[Collected data entries]

+ + + +

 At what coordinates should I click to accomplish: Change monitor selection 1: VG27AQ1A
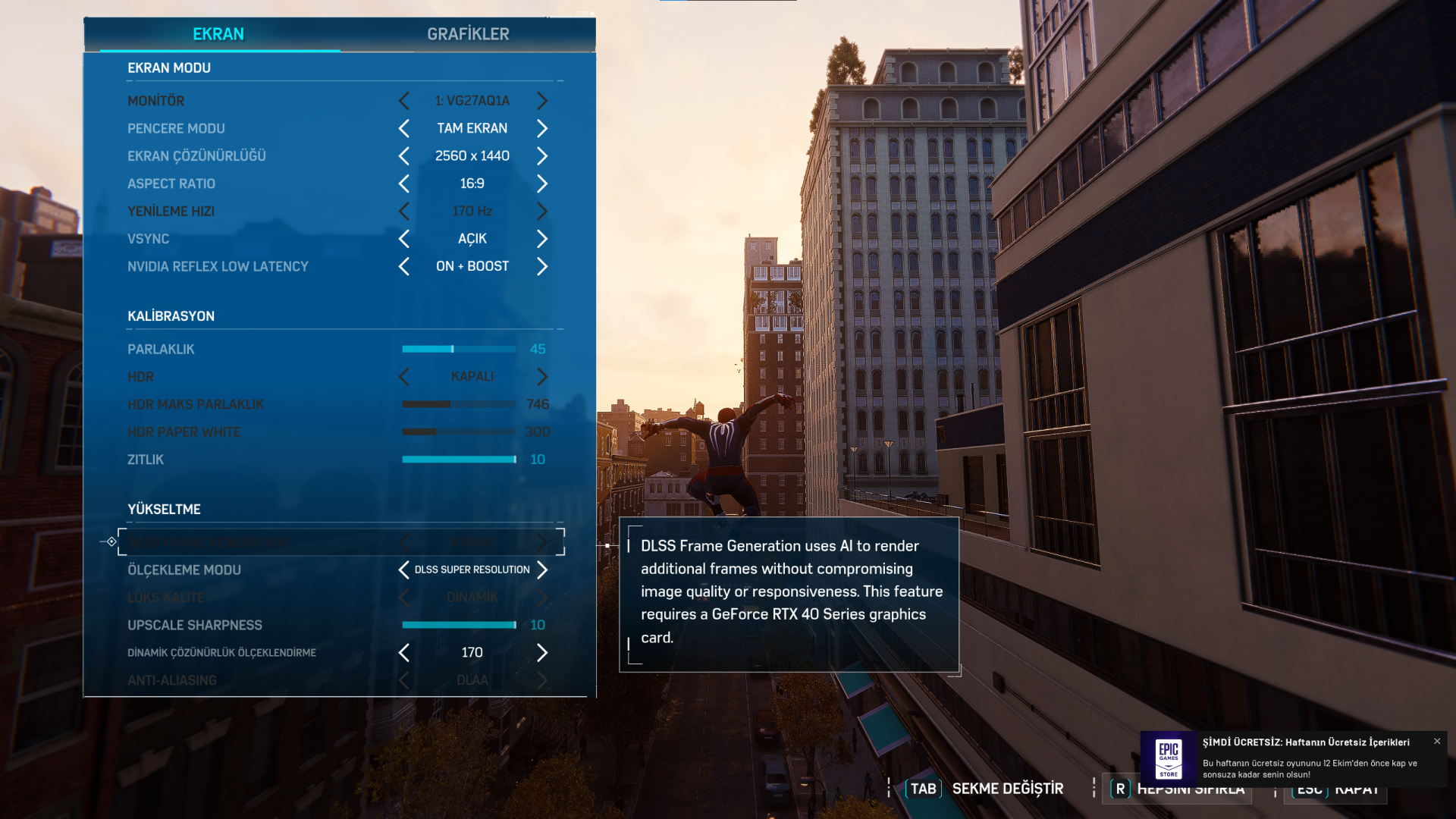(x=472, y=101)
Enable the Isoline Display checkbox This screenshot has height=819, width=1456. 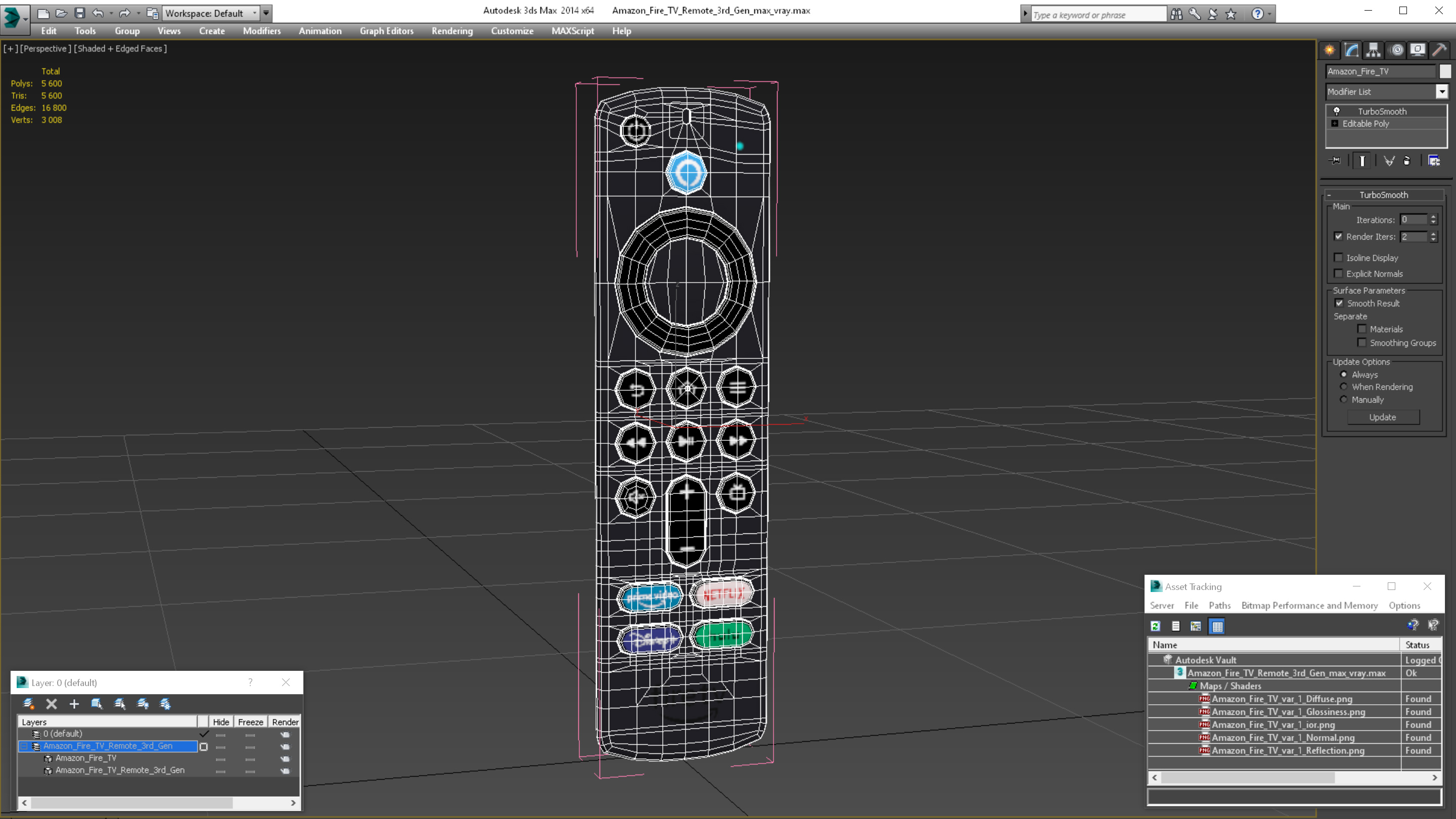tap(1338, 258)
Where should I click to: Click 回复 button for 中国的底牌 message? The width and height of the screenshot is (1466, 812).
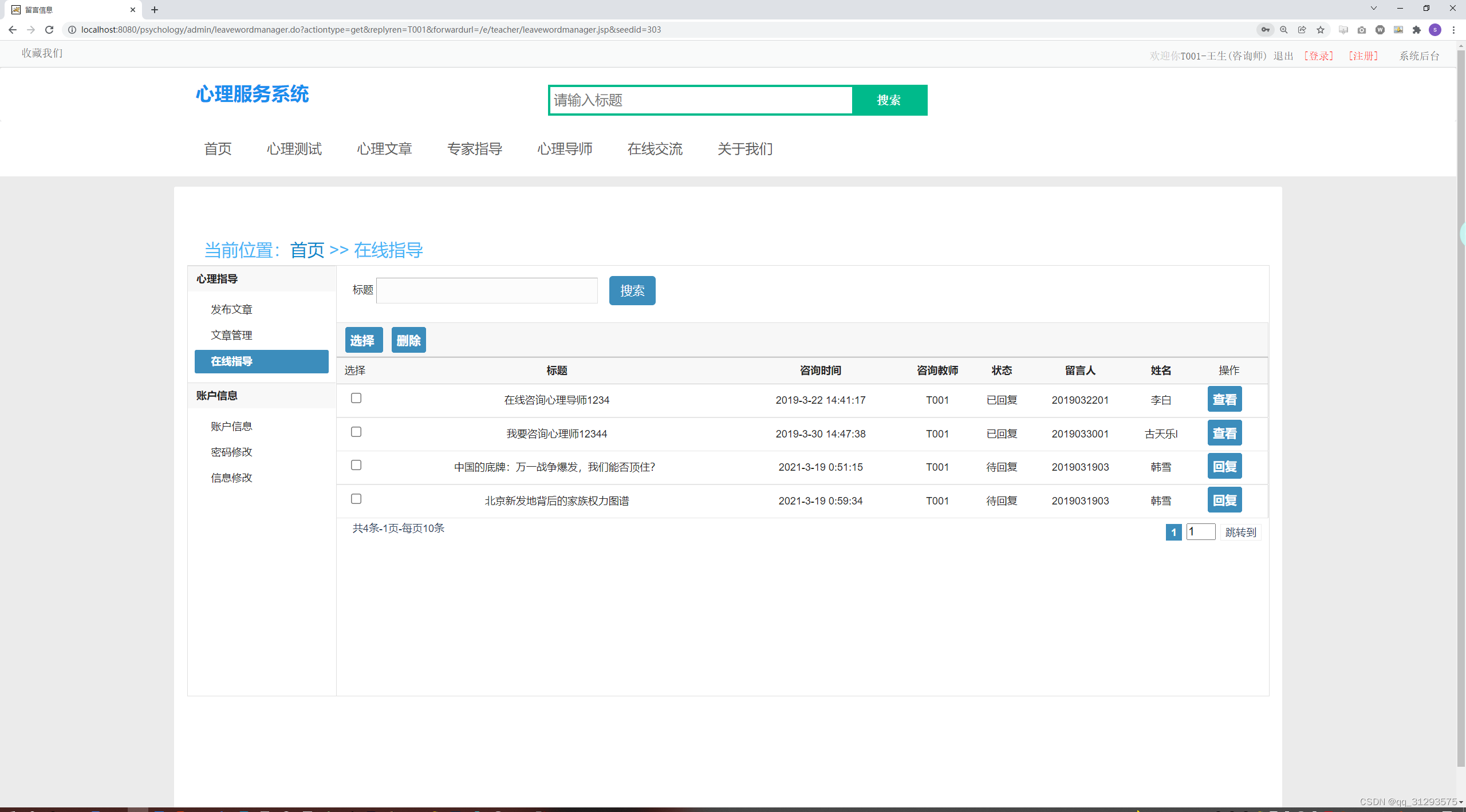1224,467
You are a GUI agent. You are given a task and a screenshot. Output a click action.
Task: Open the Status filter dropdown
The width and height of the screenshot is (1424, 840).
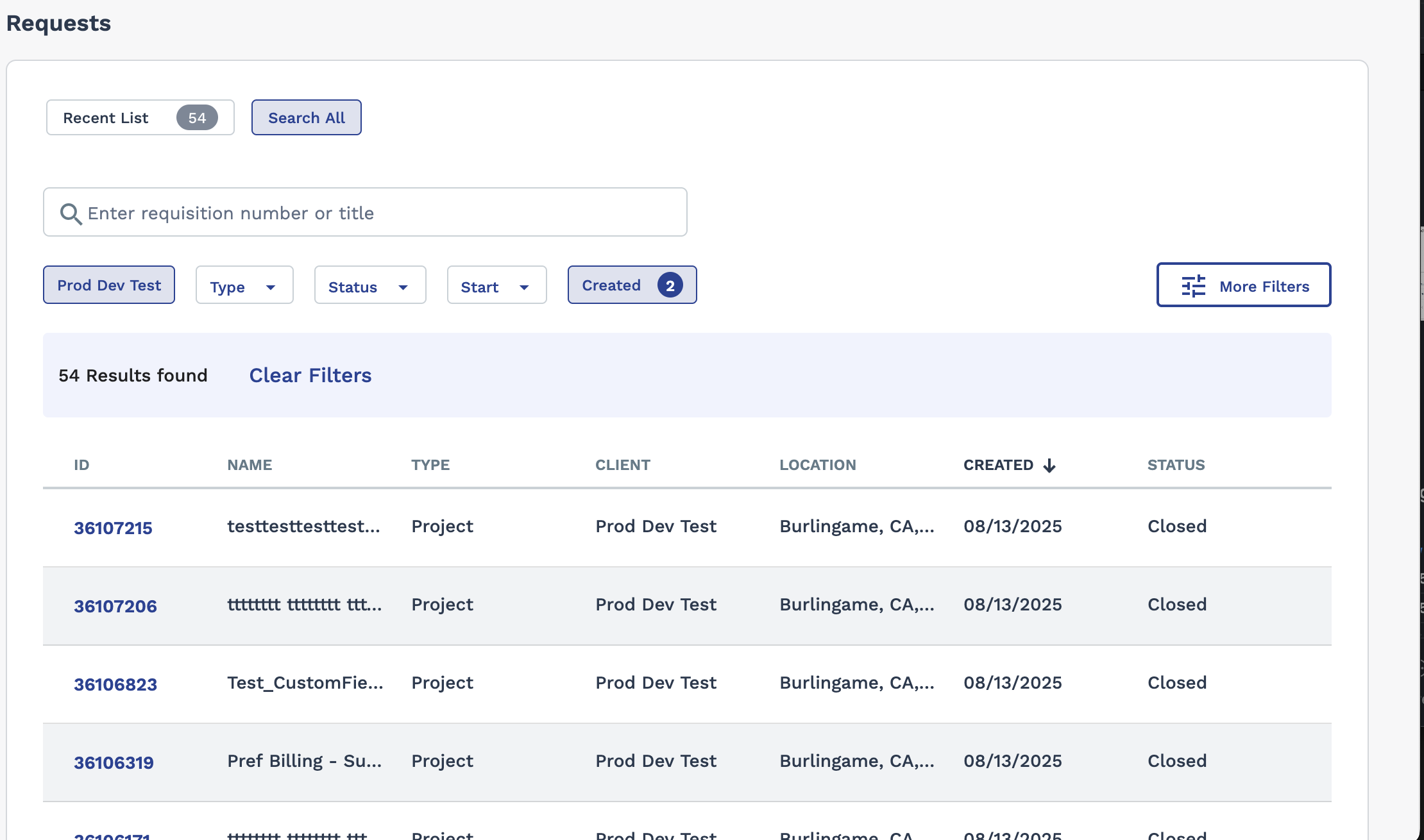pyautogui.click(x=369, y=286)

+ + + +

*EXERCISE AIM*.
The lines wanted are those from the one with "The width and height of the screenshot is (1424, 840)." to the end of the entries above, repeated exactly, both ends included. Leave out the pictures.

*RESPONSE BELOW*.
The width and height of the screenshot is (1424, 840).
pyautogui.click(x=369, y=286)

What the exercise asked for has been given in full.